И не трудно предположить, что среди всех мнений, прозвучавших на заседании «Круга», слова Адамовича и Вильде вызвали бы у Гайто наибольшее одобрение. Хотя тогда, осенью 1938-го, он еще не мог подозревать, во что выльется этот отвлеченный разговор с выяснением позиций на будущее. Как не мог он предвидеть того, что через два года немолодой, больной пороком сердца Георгий Викторович Адамович подтвердит свои слова на фронте с оружием в руках, а Борис Вильде будет расстрелян в застенках гестапо за антифашистскую пропаганду. В то время у русских, как и у французов, еще был соблазн поверить премьер-министру Великобритании Чемберлену, вернувшемуся в Лондон после подписания Мюнхенского соглашения 1938 года со словами: «На нашу землю пришел мир». Еще никто не знал о словах Гитлера, сказанных Муссолини накануне подписания мюнхенского сговора: «Придет время, когда мы вместе должны будем разгромить Англию и Францию. Надо, чтобы это произошло, пока мы останемся во главе». Еще никто на русском Монпарнасе — ни участники «Круга», ни сам Гайто – не мог предвидеть, как будущей весной немцы забудут о своем обещании, что Судеты — их последняя территориальная претензия. Немецкие колонны будут маршировать по Праге — городу, куда с надеждой посылали они с друзьями свои первые рассказы. Как не ожидали они, что ровно через год, 3 сентября 1939 года, на третий день оккупации Польши, Франция окажется в состоянии войны с Германией и всем иностранцам будет предложено подписать декларацию на верность Французской республике. Ни Газданов, ни Варшавский, ни Адамович, ни Вильде не знали, что свой выбор им надлежит сделать так скоро. Но, как только война была объявлена, Гайто решил поставить свою подпись под декларацией без промедления.

Первого сентября 1939 года, выйдя из здания префектуры своего района и стоя под полуденным парижским солнцем, Гайто разглядывал удостоверение, что он, Георгий Иванович Газданов, подтверждает свою верность и преданность республике Франция. …Уже в который раз за последний год он с тоской и отвращением подумал о предстоящей войне, которой противилось все его существо, противилось куда больше, чем тогда, когда он отправлялся на свой первый фронт. И в который раз он вспомнил свой разговор с родным дядей перед отъездом на Гражданскую войну о том, на чьей стороне правда и стоит ли идти за нее воевать: «А почему, собственно, ты идешь на войну?» — и свой неуверенный ответ: «Я думаю, что это все-таки мой долг». Вспомнил нотки разочарования в дядином голосе: «Я считал тебя умнее».

И в который раз он вновь спорил с дядей. Тогда, в свои шестнадцать лет, он сделал правильный выбор. И дело было не в том, что он был естественным для юного человека, а в том, что его не покидало ощущение собственной правоты. Он даже пожалел, что не объяснился тогда с дядей до конца, так, чтобы тот его понял. «"Не кажется ли тебе, что правда на стороне белых?" — "Правда? Какая? В том смысле, что они правы, стараясь захватить власть?" — "Хотя бы"».

□ □ □ □

ЗАДАНИЕ 1. За что, согласно тексту, был расстрелян Борис Вильде?
ЗАДАНИЕ 2. Перепишите без изменений строки записей от самого начала записей до строки с «The height and width of the screenshot is (556, 857).» включительно.
Текст и записи не связаны друг с другом.

[Сохранённые записи данных]

□ □ □ □

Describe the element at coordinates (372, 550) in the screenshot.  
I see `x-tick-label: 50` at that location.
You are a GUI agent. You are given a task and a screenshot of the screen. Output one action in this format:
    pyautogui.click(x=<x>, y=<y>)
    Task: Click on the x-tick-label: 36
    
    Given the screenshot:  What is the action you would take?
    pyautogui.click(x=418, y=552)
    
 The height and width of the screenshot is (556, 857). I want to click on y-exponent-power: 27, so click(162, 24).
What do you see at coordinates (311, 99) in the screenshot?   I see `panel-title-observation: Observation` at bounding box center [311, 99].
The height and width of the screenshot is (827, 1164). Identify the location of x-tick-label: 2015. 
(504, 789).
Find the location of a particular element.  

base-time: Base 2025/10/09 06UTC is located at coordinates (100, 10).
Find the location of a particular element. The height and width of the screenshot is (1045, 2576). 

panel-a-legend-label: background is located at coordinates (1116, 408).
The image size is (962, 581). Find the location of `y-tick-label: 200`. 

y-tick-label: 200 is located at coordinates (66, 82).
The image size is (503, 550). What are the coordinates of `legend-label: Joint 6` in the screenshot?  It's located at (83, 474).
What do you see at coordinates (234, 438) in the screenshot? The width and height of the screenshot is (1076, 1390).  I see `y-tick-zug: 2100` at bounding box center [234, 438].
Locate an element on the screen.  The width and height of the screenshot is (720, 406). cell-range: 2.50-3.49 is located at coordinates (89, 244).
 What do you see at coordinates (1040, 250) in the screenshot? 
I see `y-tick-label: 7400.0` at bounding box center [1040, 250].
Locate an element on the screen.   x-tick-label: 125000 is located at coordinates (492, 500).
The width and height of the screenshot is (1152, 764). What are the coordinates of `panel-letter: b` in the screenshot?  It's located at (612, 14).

□ □ □ □

РЕЗУЛЬТАТ 1. За антифашистскую пропаганду.

РЕЗУЛЬТАТ 2.
Describe the element at coordinates (372, 550) in the screenshot.  
I see `x-tick-label: 50` at that location.
You are a GUI agent. You are given a task and a screenshot of the screen. Output one action in this format:
    pyautogui.click(x=<x>, y=<y>)
    Task: Click on the x-tick-label: 36
    
    Given the screenshot:  What is the action you would take?
    pyautogui.click(x=418, y=552)
    
 The height and width of the screenshot is (556, 857). I want to click on y-exponent-power: 27, so click(162, 24).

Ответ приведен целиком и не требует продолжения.